Trump, que voltou novamente a recusar qualquer relação com o documento, apesar da coincidência entre várias propostas que dele constam e algumas promessas eleitorais dos republicanos, negou também a acusação de Harris: “É uma mentira. Não vou decretar uma proibição, não há razão para decretar uma proibição.” E não há razão, argumentou, porque a revogação de Roe vs. Wade pelo Supremo Tribunal dos Estados Unidos veio permitir precisamente que cada estado decida o seu quadro legal relativo à interrupção voluntária da gravidez. “Não, não sou a favor da proibição do aborto”, afirmou.

Harris, contudo, voltou a apontar os riscos de quadros legais restritivos ao nível dos estados, referindo casos de mulheres “a sangrar em parques de estacionamentos”, vendo recusada assistência médica após abortos espontâneos devido ao alegado receio de médicos e enfermeiros de consequências legais.

O segmento do debate terminaria com Trump a perguntar a Harris se proibiria o aborto ao “nono mês”. A democrata, momentaneamente surpreendida, tentou devolver a pergunta e questionar se o republicano vetaria uma proibição nacional que possa surgir do Congresso. Trump defende que o cenário não se colocará.

Imigrantes ‘estão a comer os cães, estão a comer os gatos’

Em Filadélfia, o candidato republicano voltou a relacionar a imigração ilegal não só com os desafios económicos da classe média norte-americano, como com uma suposta subida da criminalidade no país.

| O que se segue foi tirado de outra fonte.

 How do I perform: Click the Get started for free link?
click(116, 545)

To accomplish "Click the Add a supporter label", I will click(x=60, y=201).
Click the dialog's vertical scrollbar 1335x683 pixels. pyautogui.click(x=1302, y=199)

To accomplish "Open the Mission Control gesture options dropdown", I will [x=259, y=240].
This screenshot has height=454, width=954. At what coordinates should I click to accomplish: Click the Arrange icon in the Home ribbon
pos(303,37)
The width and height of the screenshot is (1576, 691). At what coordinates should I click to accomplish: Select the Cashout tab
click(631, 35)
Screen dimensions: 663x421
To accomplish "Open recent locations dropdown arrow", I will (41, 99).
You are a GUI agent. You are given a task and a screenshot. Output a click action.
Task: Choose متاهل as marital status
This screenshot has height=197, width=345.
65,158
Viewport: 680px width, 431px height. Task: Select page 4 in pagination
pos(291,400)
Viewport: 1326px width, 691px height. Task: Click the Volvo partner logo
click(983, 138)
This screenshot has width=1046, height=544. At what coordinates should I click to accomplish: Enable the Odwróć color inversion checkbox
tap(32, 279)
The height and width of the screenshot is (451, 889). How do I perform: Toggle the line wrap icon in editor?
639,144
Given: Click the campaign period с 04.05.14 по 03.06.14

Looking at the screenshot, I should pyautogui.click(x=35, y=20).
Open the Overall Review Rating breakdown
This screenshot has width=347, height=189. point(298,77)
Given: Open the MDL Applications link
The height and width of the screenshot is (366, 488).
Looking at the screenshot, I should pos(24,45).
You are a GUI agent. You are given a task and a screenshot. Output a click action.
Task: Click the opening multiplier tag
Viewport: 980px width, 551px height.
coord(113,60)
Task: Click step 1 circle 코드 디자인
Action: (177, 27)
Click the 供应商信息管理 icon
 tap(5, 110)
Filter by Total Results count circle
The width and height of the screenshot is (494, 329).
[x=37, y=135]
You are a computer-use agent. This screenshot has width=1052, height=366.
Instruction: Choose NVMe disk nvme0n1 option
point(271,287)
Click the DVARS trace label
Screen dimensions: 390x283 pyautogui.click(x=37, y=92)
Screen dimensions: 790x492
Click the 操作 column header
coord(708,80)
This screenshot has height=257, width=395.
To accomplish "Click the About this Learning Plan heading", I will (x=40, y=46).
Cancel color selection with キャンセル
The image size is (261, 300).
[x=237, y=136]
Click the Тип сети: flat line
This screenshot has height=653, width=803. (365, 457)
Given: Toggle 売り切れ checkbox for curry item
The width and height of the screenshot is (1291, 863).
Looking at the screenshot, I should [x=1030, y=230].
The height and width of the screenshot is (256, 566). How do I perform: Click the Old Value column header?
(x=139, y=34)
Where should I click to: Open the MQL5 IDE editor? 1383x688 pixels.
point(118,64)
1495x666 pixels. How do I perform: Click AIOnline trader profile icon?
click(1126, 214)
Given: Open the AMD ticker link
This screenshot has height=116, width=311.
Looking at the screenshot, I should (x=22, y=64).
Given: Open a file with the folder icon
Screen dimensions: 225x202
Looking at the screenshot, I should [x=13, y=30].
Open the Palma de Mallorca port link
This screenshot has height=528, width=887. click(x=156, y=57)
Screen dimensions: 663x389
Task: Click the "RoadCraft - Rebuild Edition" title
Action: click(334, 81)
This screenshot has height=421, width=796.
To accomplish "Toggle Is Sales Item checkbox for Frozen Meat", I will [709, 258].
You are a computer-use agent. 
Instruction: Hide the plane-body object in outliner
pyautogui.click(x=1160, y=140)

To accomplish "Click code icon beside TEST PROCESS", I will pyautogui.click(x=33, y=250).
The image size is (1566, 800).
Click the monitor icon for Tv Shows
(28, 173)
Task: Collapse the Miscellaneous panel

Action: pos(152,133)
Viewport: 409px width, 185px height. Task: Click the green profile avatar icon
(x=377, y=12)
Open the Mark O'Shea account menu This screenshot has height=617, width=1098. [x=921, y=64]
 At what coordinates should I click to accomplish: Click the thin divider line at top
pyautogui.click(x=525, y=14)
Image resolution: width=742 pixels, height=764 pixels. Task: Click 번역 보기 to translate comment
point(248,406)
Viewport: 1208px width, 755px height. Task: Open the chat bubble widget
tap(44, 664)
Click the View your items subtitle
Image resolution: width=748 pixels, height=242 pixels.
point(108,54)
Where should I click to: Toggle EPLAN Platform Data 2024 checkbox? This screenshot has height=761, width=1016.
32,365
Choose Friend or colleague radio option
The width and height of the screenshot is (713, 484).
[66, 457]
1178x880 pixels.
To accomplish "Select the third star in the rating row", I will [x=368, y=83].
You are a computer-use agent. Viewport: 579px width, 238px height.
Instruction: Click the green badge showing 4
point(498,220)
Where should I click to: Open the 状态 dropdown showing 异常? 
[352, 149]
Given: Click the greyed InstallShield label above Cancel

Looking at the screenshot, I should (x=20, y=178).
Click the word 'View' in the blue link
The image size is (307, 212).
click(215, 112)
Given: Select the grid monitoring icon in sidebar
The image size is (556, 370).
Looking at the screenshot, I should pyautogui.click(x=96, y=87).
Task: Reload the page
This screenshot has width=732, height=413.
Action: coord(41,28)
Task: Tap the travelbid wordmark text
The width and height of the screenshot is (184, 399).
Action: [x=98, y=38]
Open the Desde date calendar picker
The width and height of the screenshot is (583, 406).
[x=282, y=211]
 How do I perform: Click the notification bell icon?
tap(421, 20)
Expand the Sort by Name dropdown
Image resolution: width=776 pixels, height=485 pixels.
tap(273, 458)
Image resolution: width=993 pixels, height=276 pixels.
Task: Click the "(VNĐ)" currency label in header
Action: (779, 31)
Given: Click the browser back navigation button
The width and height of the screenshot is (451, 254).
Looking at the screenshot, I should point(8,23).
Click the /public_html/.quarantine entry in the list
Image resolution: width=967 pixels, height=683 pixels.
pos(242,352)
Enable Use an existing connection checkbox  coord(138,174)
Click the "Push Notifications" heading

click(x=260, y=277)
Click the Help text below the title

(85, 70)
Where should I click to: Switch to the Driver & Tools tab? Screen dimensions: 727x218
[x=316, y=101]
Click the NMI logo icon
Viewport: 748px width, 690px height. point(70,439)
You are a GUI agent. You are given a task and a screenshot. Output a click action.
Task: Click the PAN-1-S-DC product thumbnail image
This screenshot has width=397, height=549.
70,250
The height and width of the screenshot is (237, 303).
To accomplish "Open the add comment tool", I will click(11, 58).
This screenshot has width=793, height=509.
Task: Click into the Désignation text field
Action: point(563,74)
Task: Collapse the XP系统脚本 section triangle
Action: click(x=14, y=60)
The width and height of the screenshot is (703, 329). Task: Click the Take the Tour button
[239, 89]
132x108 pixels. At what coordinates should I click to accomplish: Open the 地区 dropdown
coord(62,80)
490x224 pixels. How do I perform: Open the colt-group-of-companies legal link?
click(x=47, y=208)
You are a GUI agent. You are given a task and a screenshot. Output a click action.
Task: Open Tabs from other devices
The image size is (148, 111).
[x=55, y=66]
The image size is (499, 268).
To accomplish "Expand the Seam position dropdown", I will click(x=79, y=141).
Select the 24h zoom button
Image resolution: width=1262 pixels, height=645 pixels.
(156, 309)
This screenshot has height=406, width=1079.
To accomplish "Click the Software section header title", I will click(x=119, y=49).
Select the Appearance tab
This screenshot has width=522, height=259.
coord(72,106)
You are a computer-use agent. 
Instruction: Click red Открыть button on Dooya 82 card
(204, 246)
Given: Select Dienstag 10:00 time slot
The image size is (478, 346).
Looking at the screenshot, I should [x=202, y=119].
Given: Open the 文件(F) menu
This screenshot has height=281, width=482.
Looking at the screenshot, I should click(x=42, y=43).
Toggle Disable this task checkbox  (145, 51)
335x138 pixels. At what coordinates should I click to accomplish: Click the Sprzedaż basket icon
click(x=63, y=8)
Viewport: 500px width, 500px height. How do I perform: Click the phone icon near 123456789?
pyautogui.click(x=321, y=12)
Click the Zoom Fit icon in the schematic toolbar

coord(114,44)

E referiu um boato que tem dominado nos últimos dias as redes sociais e alguma imprensa mais conotada com o campo republicano: que imigrantes ilegais do Haiti estarão a roubar cães e gatos de estimação na cidade de Springfield, no Ohio, para depois se alimentarem dos animais.

“Estão a comer os cães, estão a comer os gatos”, acusou, nomeando Harris como responsável máxima pela política migratória e fronteiriça dos Estados Unidos. Muir, o moderador, afirmou então que a ABC News tinha falado com o autarca da cidade em questão e que este não tinha qualquer informação credível que corroborasse o rumor, que está a ser insistentemente difundido por figuras republicanas como o candidato a “vice” de Trump, J.D. Vance.

Mas Trump cavalgou o boato – “vi na televisão”, disse – e recuperou acusações lançadas ao longo da campanha. Como, por exemplo, que “o crime está a descer em todo o mundo e a subir aqui”, nos Estados Unidos, porque países como “a Venezuela” estarão a esvaziar as suas prisões e a enviar os seus reclusos para as fronteiras norte-americanas. Novo verificação de fatos dos moderadores: o FBI afirma que a criminalidade tem estado a descer nos EUA. Trump acusa as autoridades de “fraude” e diz que os dados estão incompletos.

E as teorias de fraude eleitoral surgem pela primeira vez no debate. Trump acusa os democratas de permitirem a entrada de ilegais para que estes possam votar nas eleições, prejudicando os republicanos (os casos de voto por pessoas não habilitadas são residuais, apontam todas as fontes autorizadas sobre a matéria).

Harris, que recordou ter combatido o crime transfronteiriço enquanto procuradora-geral do estado da Califórnia, acusou Trump de preferir “fazer campanha com um problema em vez de resolver um problema”, lembrando a influência decisiva do candidato presidencial para que os republicanos recusassem este ano, no Congresso, um pacote legislativo que teria levado a um reforço de meios de segurança na fronteira e a limitações na concessão de asilo (que, mais tarde, o Presidente Biden acabou por decretar). Ao sabotar o acordo, acusou Harris, Trump prejudicou também os esforços das autoridades para travar o fluxo de drogas como fentanil, substância no centro da gravíssima crise de toxicodependência que tem atingido o país.